Abstract

Thirty-eight crossbred steers were used to evaluate effects of nutritional regime (grass-, short-, long-, and forage-fed) and post-slaughter chilling (3 C) and conditioning temperature (13 C) on carcass psychrotrophic and mesophilic bacterial counts. Inside chucks from right halves of carcasses chilled at 3 C for 48 h were used to evaluate effects of nutritional regime and vacuum packaging on total aerobic and anaerobic bacterial counts. Psychrotrophic and mesophilic mean bacterial counts tended to decrease from 1 to 46 h postmortem regardless of temperature treatment. At 46 h postmortem, the forage-fed group mean psychrotrophic count was significantly lower (P < 0.05) than that for any of the other feeding regimes. Mesophilic mean counts were significantly different (P < 0.05) at 46 h postmortem (grass-fed >short-fed >long-fed > forage-fed).

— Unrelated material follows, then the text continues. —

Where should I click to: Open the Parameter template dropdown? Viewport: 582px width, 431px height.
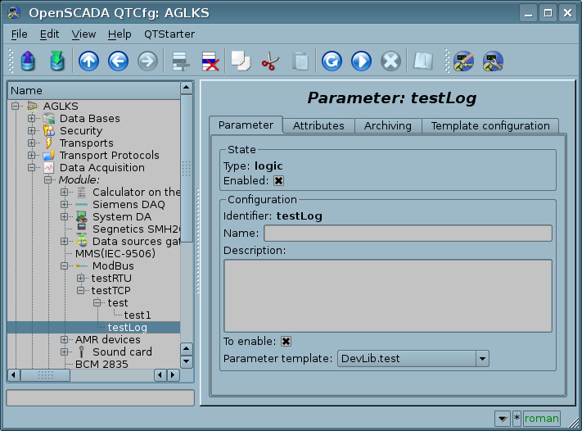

Carcass halves chilled at 3 C for 46 h had lower total psychrotrophic and mesophilic mean bacterial counts than did corresponding halves conditioned at 13 C for 8 h then chilled at 3 C for 38 h. Total aerobic and anaerobic counts tended to remain constant or decrease slightly during vacuum storage for 21 days at 0 to 1 C. Both aerobic and anaerobic counts on vacuum-stored cuts from carcasses of grass-fed steers were significantly higher (P < 0.05) than other feeding-regime means. Aerobic and anaerobic counts on vacuum-stored cuts from carcasses of short-, long-, and forage-fed steers were statistically similar. All carcass and inside-chuck bacterial counts were well within acceptable limits. Scalpel-template sampling was considered to be a significant improvement over previously used methods.